**The task**
Each entry shown below is to be reproduced exactly.

**Data shown**
────────────────────

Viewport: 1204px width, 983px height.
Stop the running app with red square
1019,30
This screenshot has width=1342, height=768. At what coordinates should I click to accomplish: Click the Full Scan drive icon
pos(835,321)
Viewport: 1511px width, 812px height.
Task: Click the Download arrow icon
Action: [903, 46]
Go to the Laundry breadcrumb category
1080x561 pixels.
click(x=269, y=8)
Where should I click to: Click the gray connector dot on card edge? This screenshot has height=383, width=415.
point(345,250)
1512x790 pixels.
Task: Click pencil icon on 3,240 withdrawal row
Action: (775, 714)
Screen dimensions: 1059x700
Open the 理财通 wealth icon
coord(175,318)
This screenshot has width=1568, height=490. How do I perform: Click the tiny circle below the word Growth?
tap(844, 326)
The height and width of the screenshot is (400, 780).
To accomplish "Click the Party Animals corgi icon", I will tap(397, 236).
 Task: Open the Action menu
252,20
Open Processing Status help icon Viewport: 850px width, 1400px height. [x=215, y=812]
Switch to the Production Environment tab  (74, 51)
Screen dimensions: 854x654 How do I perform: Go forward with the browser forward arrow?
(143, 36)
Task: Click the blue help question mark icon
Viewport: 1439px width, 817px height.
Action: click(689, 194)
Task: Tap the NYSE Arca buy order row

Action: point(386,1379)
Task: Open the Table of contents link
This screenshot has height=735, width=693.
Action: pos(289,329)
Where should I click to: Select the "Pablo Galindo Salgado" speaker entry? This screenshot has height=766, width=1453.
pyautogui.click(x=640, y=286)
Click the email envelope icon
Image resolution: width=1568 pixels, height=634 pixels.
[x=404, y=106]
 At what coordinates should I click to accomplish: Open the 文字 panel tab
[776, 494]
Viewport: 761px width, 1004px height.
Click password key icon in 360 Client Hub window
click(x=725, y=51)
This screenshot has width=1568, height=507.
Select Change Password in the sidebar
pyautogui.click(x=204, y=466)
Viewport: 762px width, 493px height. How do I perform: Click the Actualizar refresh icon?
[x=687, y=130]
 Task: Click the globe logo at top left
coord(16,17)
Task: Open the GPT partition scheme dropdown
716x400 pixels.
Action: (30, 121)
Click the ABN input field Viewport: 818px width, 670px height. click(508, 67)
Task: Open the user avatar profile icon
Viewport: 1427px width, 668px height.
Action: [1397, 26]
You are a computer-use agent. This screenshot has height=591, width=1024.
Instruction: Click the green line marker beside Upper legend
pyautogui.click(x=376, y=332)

────────────────────

**Answer space**
Viewport: 1204px width, 983px height.
Stop the running app with red square
1019,30
This screenshot has width=1342, height=768. At what coordinates should I click to accomplish: Click the Full Scan drive icon
pos(835,321)
Viewport: 1511px width, 812px height.
Task: Click the Download arrow icon
Action: [903, 46]
Go to the Laundry breadcrumb category
1080x561 pixels.
click(x=269, y=8)
Where should I click to: Click the gray connector dot on card edge? This screenshot has height=383, width=415.
point(345,250)
1512x790 pixels.
Task: Click pencil icon on 3,240 withdrawal row
Action: (775, 714)
Screen dimensions: 1059x700
Open the 理财通 wealth icon
coord(175,318)
This screenshot has width=1568, height=490. How do I perform: Click the tiny circle below the word Growth?
tap(844, 326)
The height and width of the screenshot is (400, 780).
To accomplish "Click the Party Animals corgi icon", I will tap(397, 236).
 Task: Open the Action menu
252,20
Open Processing Status help icon Viewport: 850px width, 1400px height. [x=215, y=812]
Switch to the Production Environment tab  (74, 51)
Screen dimensions: 854x654 How do I perform: Go forward with the browser forward arrow?
(143, 36)
Task: Click the blue help question mark icon
Viewport: 1439px width, 817px height.
Action: click(689, 194)
Task: Tap the NYSE Arca buy order row

Action: point(386,1379)
Task: Open the Table of contents link
This screenshot has height=735, width=693.
Action: pos(289,329)
Where should I click to: Select the "Pablo Galindo Salgado" speaker entry? This screenshot has height=766, width=1453.
pyautogui.click(x=640, y=286)
Click the email envelope icon
Image resolution: width=1568 pixels, height=634 pixels.
[x=404, y=106]
 At what coordinates should I click to accomplish: Open the 文字 panel tab
[776, 494]
Viewport: 761px width, 1004px height.
Click password key icon in 360 Client Hub window
click(x=725, y=51)
This screenshot has width=1568, height=507.
Select Change Password in the sidebar
pyautogui.click(x=204, y=466)
Viewport: 762px width, 493px height. How do I perform: Click the Actualizar refresh icon?
[x=687, y=130]
 Task: Click the globe logo at top left
coord(16,17)
Task: Open the GPT partition scheme dropdown
716x400 pixels.
Action: (30, 121)
Click the ABN input field Viewport: 818px width, 670px height. click(508, 67)
Task: Open the user avatar profile icon
Viewport: 1427px width, 668px height.
Action: [1397, 26]
You are a computer-use agent. This screenshot has height=591, width=1024.
Instruction: Click the green line marker beside Upper legend
pyautogui.click(x=376, y=332)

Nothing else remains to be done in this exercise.